Осенью говорят деревья, от куста передают кусту:
оставь себе лишь себя, оставь себе простоту,
готовься к бедности, к сирости, к холодам,
к Рождественскому посту…
Осыпаются листья, отрываются пуговицы, ветер к ночи все злее.
Все у тебя отберут – роскошь, молодость, красоту,
а кураж и сама отдай, не жалея.
Нитки висят, лохмотья, прорехи в кроне, дыра
прохудилась в роще, густоволосой еще вчера,
и не надейся: готовься, уже пора —
к скудости, к безголосым птицам, на руках цыпки.
Только б концы с концами свести! Иней уже с утра.
Да, но и бедность тоже умеет играть на скрипке!
Так говорят деревья, так говорят кусты:
есть и у нас псалмы, есть и у нас персты.
И стоят посреди зимы, как в пустынном зале.
Музыка чуть слышна, и рифмы совсем просты:
вот, мы протягиваем вам руки – смотрите, они пусты,
всё мы отдали вам и ничего не взяли!
С. С.
Земля скорбит и с ветром на паях
поёт прощание шмелям и черным розам
да всхлипнет вдруг…
А у неё в друзьях
лишь меланхолия с анабиозом.
И заразителен печальный этот вздох.
День выдохся и сдулся, двинногривый.
Конвой устал, и спёкся скоморох,
и сдался муравей трудолюбивый.
И если даже знать, что мир-труд-май,
что жизнь – борьба на рубеже эпохи,
ты страсть к победе запихнёшь в сарай,
потратишь дни на ахи и на охи.
Ты бродишь в снах, клубишься, как туман,
и время вспять пытаешься подвинуть.
Спроси: зачем земля себе в карман
кладёт людей и забывает вынуть?
Это сценки детства: солнце воду пьёт, —
папа молодой, берега родные,
птичка под моим окошком гнёздышко для деток вьёт…
Все картинки, все переводные.
Кто-то налепил их – ляп! – на сердце мне:
перевёл, потёр, снял лишнее, и в цвете
вся я в тех картиночках: в звёздах и луне.

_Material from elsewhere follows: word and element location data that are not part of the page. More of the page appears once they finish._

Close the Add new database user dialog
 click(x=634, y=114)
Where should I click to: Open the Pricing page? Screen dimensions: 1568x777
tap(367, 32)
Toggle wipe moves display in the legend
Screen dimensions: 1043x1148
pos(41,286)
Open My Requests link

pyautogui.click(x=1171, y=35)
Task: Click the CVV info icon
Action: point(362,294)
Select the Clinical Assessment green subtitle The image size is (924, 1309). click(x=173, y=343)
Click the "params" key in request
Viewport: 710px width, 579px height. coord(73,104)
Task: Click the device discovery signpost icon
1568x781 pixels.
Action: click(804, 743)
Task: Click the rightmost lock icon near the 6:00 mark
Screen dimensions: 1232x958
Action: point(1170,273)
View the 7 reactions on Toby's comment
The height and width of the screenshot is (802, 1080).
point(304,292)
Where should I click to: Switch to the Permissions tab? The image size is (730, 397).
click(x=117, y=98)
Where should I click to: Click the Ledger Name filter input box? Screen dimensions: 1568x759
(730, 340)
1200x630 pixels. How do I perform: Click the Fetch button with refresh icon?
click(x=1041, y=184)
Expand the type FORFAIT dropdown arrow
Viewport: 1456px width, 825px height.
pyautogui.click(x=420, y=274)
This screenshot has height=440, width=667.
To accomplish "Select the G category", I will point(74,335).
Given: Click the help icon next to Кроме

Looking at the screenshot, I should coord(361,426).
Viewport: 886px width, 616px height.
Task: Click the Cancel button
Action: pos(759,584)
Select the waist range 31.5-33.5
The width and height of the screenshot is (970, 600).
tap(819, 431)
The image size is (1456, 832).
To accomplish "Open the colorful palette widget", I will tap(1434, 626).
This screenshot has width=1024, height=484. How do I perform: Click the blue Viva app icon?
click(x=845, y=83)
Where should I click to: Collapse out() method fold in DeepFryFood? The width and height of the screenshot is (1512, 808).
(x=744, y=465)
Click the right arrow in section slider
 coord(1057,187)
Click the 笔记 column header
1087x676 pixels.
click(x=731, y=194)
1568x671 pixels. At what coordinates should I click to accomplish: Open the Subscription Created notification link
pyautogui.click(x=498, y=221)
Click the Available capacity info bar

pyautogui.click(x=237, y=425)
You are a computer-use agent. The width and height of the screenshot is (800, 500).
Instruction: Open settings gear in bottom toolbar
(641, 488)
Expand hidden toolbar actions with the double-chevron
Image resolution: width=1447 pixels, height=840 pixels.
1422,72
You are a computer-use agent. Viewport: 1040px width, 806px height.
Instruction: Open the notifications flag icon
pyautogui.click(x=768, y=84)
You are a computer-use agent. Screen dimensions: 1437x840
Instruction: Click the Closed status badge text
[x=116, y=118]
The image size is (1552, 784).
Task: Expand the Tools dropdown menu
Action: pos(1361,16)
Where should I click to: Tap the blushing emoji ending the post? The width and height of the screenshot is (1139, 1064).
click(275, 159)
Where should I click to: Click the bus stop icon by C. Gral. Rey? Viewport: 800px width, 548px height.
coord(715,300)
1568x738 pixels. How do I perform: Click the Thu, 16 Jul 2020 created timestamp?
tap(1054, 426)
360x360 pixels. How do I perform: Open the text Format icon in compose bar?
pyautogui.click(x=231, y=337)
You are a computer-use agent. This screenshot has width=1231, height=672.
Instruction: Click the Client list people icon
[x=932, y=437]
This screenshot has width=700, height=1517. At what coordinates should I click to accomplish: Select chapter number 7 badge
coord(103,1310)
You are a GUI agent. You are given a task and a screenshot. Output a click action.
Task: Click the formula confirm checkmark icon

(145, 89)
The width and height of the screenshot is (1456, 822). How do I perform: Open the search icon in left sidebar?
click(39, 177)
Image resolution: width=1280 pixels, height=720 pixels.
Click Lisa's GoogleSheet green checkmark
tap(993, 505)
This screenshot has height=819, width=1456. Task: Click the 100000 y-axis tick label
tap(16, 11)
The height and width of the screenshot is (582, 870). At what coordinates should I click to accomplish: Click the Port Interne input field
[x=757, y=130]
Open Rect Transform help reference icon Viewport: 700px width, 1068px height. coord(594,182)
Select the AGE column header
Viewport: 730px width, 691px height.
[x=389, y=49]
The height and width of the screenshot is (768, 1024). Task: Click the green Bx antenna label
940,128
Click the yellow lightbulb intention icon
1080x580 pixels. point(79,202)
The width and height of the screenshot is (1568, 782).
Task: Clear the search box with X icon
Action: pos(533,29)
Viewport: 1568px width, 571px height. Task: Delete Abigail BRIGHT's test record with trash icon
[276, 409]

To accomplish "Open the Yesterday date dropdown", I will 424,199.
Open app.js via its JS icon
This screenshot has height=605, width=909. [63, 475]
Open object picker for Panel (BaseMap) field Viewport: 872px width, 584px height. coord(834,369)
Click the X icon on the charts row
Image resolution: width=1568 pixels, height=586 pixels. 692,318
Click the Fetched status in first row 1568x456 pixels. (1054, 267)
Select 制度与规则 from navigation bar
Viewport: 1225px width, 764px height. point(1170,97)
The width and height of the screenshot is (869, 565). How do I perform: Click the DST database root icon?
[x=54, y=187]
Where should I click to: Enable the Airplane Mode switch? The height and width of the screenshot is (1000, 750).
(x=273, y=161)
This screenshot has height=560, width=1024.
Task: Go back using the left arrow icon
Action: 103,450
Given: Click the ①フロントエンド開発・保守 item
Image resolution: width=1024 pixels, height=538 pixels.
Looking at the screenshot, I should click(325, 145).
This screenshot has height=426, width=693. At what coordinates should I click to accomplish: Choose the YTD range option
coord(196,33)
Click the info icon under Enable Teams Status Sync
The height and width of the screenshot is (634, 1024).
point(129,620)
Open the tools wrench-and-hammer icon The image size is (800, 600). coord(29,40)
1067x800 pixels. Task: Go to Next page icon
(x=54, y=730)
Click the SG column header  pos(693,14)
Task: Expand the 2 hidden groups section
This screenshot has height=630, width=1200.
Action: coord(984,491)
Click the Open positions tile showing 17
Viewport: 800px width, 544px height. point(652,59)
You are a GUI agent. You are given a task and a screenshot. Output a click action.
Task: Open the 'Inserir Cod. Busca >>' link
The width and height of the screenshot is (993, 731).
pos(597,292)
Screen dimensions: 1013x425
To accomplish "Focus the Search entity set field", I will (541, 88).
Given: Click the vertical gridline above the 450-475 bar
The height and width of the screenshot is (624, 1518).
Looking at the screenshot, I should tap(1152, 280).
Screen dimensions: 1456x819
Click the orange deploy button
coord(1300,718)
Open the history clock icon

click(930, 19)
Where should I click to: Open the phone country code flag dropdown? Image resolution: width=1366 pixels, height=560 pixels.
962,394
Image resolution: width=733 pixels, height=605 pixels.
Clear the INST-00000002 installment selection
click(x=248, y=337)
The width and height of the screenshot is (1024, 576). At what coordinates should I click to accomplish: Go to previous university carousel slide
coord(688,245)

Музыка застыла в золотой карете.
На весу в балете. Звук прилип к рожку.
Дверью в тёмный шкаф прикрыты злые вести.
А в лесу лисица своему божку
лестницу сплетает из волшбы и лести.
И когда средь мира я выставляю зонд,
как подлодка, высмотреть, место ль – не гнилое? —
из картинок этих мне раскрывает зонт
небо с мутным зеркальцем: вечное былое.